The Strider report underscores that Chinese companies serve as essential intermediaries in the North Korean IT worker conspiracy. They provide technical infrastructure, cover for the scheme, and serve as financial conduits for money laundering. Strider reported China’s proximity to North Korea and its vast digital infrastructure and loosey-goosey regulatory environment make it an enticing place for North Korea to send its IT workers. They operate out of metropolitan areas like Beijing, Dalian, and Shenyang through front companies, joint ventures, or Chinese firms. 

“Nearly every Fortune 500 company has grappled with how to safeguard their workforce from the threat of infiltration by DPRK actors posing as IT workers,” Strider CEO and co-founder Greg Levesque told Fortune in a statement. “Our research at Strider reveals how front companies based in the PRC are enabling this coordinated DPRK campaign.”
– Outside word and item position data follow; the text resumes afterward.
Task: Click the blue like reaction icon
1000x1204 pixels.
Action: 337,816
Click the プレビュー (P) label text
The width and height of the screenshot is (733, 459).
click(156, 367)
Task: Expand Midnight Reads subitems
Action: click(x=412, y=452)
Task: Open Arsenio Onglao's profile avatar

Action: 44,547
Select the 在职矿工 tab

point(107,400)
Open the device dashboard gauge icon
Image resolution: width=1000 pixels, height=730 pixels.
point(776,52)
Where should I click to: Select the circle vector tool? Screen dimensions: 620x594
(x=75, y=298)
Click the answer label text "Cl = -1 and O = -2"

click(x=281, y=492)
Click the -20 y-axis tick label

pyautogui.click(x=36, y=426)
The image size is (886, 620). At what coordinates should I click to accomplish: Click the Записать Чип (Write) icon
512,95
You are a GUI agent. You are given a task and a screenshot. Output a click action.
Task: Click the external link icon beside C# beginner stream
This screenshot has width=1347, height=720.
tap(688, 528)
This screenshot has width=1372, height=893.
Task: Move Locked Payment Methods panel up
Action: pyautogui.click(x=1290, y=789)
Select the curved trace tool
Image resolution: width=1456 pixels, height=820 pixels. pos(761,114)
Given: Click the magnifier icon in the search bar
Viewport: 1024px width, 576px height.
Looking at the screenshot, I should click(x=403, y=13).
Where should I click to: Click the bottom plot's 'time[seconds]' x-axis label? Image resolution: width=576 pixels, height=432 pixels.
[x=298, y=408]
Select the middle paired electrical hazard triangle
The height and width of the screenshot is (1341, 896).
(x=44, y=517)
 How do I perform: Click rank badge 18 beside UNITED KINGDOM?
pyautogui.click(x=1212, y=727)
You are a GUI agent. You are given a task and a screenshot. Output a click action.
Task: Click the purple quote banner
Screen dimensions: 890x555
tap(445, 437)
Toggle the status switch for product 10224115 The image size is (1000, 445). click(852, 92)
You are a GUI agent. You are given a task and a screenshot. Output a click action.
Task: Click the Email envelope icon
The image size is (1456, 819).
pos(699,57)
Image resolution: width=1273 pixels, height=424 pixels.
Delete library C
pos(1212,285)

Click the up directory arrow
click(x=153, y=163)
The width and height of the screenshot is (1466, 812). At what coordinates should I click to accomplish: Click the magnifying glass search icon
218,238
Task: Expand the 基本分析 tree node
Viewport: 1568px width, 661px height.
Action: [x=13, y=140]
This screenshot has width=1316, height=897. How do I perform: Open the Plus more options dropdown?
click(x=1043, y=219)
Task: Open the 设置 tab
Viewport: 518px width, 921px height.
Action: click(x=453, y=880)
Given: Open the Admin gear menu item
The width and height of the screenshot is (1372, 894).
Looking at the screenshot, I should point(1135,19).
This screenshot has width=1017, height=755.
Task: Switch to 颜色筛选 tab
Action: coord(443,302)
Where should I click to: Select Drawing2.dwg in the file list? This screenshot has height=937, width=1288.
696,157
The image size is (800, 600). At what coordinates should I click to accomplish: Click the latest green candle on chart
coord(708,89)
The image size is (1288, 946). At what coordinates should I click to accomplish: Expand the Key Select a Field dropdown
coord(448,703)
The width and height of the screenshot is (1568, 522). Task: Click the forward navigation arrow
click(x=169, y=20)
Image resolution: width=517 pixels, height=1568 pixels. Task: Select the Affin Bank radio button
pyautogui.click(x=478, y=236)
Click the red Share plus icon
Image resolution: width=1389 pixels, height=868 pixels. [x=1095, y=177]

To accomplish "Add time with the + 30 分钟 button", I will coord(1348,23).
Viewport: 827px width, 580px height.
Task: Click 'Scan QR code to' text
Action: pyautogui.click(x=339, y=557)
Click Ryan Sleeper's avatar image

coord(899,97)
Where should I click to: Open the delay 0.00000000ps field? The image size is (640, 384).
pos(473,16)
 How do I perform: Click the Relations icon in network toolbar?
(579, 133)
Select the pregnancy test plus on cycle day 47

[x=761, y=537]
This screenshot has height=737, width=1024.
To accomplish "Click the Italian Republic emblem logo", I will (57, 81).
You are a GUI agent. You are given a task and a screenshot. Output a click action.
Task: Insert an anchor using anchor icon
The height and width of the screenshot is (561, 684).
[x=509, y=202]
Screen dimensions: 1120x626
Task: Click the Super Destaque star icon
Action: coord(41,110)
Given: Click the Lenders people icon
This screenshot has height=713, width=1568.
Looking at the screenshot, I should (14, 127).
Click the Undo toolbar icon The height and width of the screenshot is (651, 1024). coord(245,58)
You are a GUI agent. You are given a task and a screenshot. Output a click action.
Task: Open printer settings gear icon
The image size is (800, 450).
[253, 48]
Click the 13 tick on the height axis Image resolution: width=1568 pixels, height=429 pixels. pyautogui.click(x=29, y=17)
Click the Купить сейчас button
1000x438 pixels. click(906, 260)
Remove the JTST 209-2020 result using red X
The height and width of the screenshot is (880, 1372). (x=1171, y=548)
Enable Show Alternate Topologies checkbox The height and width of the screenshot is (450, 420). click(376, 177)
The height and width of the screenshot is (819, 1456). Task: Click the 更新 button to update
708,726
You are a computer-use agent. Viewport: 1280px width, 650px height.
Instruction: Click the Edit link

In a statement, Chinese embassy spokesperson Liu Pengyu told Fortune he was not aware of the specifics in Strider’s report.

“We oppose false allegations and smears which have no factual ground at all,” Pengyu said.

North Korea Sanctions

In January, the Treasury’s Office of Foreign Assets Control (OFAC) sanctioned Liaoning China Trade Industry Co. for supplying the DPRK government with laptops, cables, graphics cards, and other equipment involved in carrying out the IT workers scheme. 

OFAC found Liaoning China Trade (LCT) had shipped the tech equipment to Department 53 of The Ministry of The People’s Armed Forces, which is a DPRK weapons-trading entity under the regime’s Ministry of National Defense. The OFAC action included two Department 53 front companies, Korea Osong Shipping Co. and Chonsurium Trading Corporation, for hosting delegations of DPRK IT workers at sites in Laos. Two people, one in Laos who managed the DPRK IT workers, Jong In Chol, and Son Kyong Sik in Shenyang, China, were also sanctioned. Son was identified as being the China-based chief representative of Department 53’s Osong front company. 

However, the Strider investigation concluded there may be more digging needed by U.S. authorities based on their findings. LCT is linked to 35 other companies that could potentially be involved in the scheme and interwoven into the supply chains of businesses as vendors or third-party providers. All 35 are based in the People’s Republic of China and all are trade companies similar to LCT, in that they procure, manufacture, and ship goods all over the world. 

One identified in the report, Dandong Deyun Trading Co., is registered in China as a wholesaler and retailer of textiles and electronics. Another, Guangzhou Aiyixi Trading Co., is registered as a wholesaler of cosmetics, daily necessities, commercial induction cookers, and bathroom mirror cabinets. A third, Yongping Zhuoren Mining Co. is a wholesaler of minerals and building products. 

The Strider report did not definitively conclude that the 35 companies linked to LCT are also providing support to the DPRK IT workers scheme but suggests that all could merit further investigation given the risk that companies could be unwittingly hiring North Korean workers.

“Treasury has begun announcing sanctions on individuals and entities engaged in these efforts, but a more wholesale examination of the infrastructure underpinning the DPRK worker scheme is crucial to upending it as an urgent corporate security threat,” said Levesque.

The Chinese embassy did not immediately respond to a request for comment.